Does New York Need a ‘New Moses’?
Okay, so the question comprising the title of this post sounds naive enough to border on rhetorical. But in light of the city’s current development climate, it takes a stronger resolve than mine to read "Power Broken," by NYU’s Thomas Bender, without wondering which side of the fence to come down on.
Published in the latest edition of Democracy: A Journal of Ideas (free registration required), Bender’s provocative essay reacts to what he sees as a revisionist Robert Moses movement, typified by the recent book "Robert Moses and the Modern City," by Hilary Ballon and Kenneth T. Jackson, and the accompanying museum displays earlier this year.
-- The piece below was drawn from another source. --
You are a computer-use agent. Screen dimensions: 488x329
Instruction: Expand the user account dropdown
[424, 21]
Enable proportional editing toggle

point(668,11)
Moses revisionists, Bender writes, believe the thriving New York of today would not exist were it not for the hard-nosed autocrat’s bulldozing brand of tough love. Bender says those calling for "neo-Mosesism" are willing to forget — or, worse, forgive — the human cost Moses inflicted upon the city, rationalizing it as inevitable, or even necessary, much like Moses himself.
Bender disputes the neo-Mosesist claim that dependence on public process has lead to "urban paralysis," bogging down public works and stifling growth. Instead of Moses clones, Bender argues that cities need better ways to accept and utilize public input.
While it’s hard to disagree with that, Bender missteps by citing the progression of Atlantic Yards and Hudson Yards as rebuttals to the Mosesist ethic. Of the former, Bender writes:
Today, the recently approved Atlantic Yards project, a huge mixed-use development in central Brooklyn including an arena for professional basketball, proceeds, after a great deal of public discussion and review (albeit a controversial one) by government bureaucracies.
It would be difficult to find many people, if any at all, from the public advocacy arena who would say Atlantic Yards has been anything other than a developer-driven monster from day one, with enough backroom machinations and public bullying to rank among Moses’s most notorious projects. And though the reviled plan for a far West Side Jets football stadium was defeated, as Bender points out, neighborhood residents are suing the Bloomberg administration over its Moses-like quest to include over 20,000 parking spaces as part of new Hudson Yards development.
To further cloud the picture, consider the positive works that have recently moved forward under edict — be they relatively smaller ones, like pedestrian improvements to Jewel Avenue in Queens, or an enormous undertaking like congestion pricing. As Transport for London spokesman Alun Shermer said, "If congestion pricing had to go through a legislative process it probably wouldn’t have happened." And in New York, it may well be that "populists" for hire end up killing it off.
So what’s the solution? More efficient, effective public involvement? Enlightened, benign dictatorship? Or should we — must we — straddle that fence with some combination of the two?